Residents determine who among them in most in need in any given distribution and Olga oversees delivery directly to that household.

This is the community’s way of looking after one another, giving to others when they have enough. While everyone in the area is in need, this generous spirit of giving and sharing with members of the community is heartwarming.

AIAIA began in 2000 with 15 families receiving food parcels. As of 2018, thanks to the generosity of Arm In Arm In Africa donors, the number of families receiving food parcels has grown to 225 families

 

Sowetho (Informal Settlement)


 

SOWETHO (EASTERN CAPE)

The informal settlement of Itipini is a community that faces major challenges on a daily basis. The 200 men, women, and children of Sowetho (Itipini) reside in extremely sub-standard housing, located in an environment that provides little, to no human services.

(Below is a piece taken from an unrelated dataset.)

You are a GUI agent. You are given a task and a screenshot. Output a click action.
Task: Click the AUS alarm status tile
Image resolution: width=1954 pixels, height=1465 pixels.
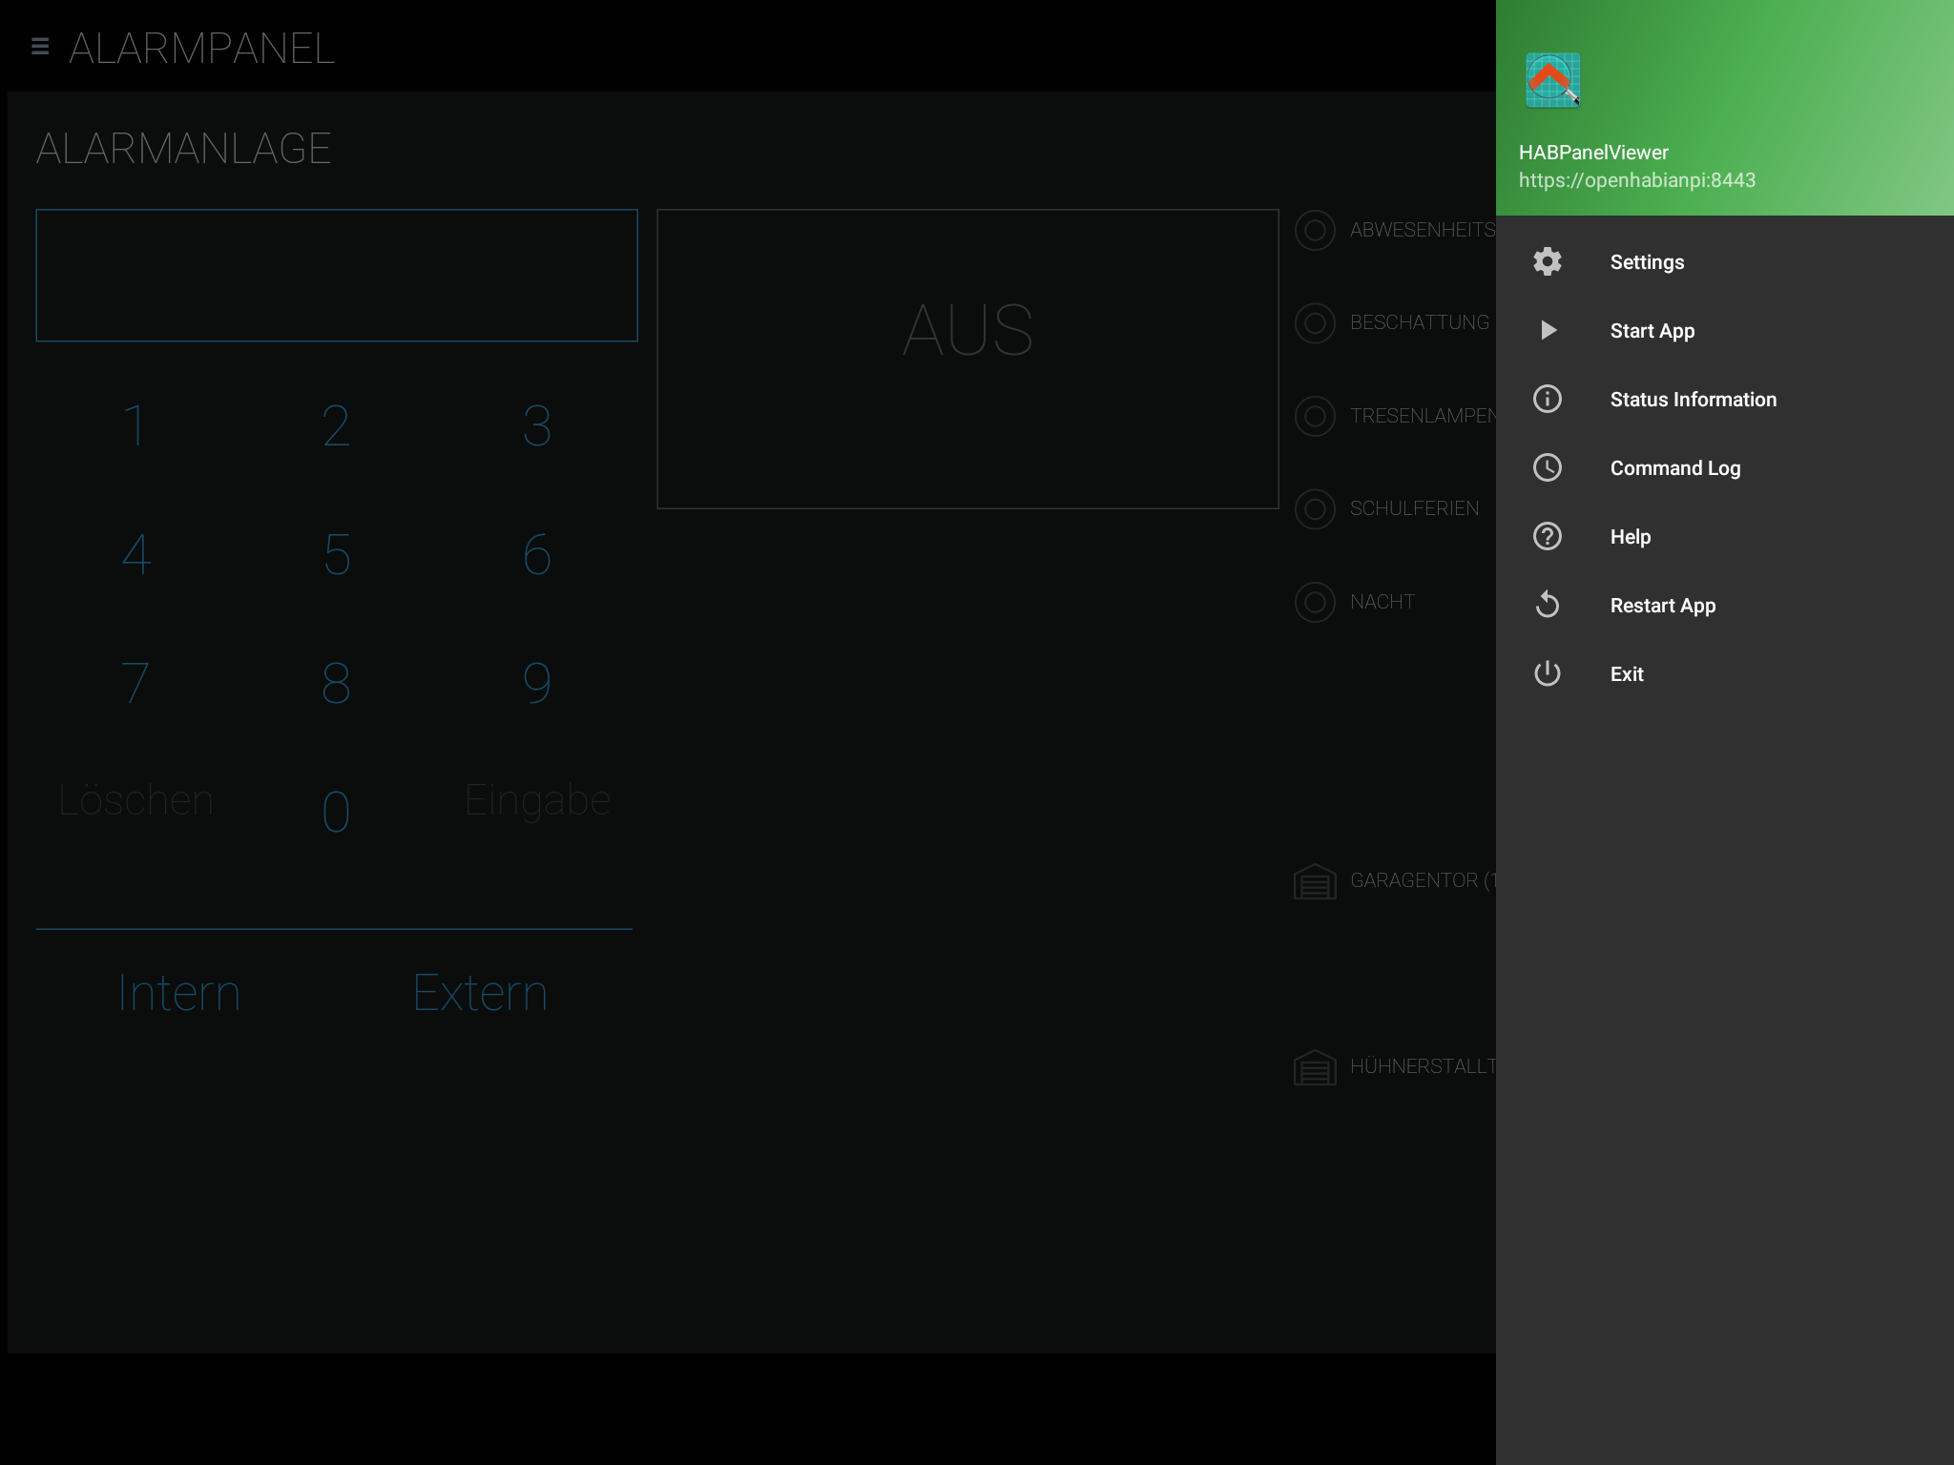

AIAIA established a relationship with this community a number of years ago, at a time in which they were actually living in a public garbage dump.

In 2012, the local government forced the community from their shacks and eliminated the only services that were available at that time, a small clinic and a day care. A small remnant of the community were relocated to the current 19 units government housing, where 200 people live in 38 units (two families per unit) directly beneath a power grid.

High unemployment, crime, insufficient food, lack of sanitation and water are a daily way of life for the former residents of the informal township of Sowetho.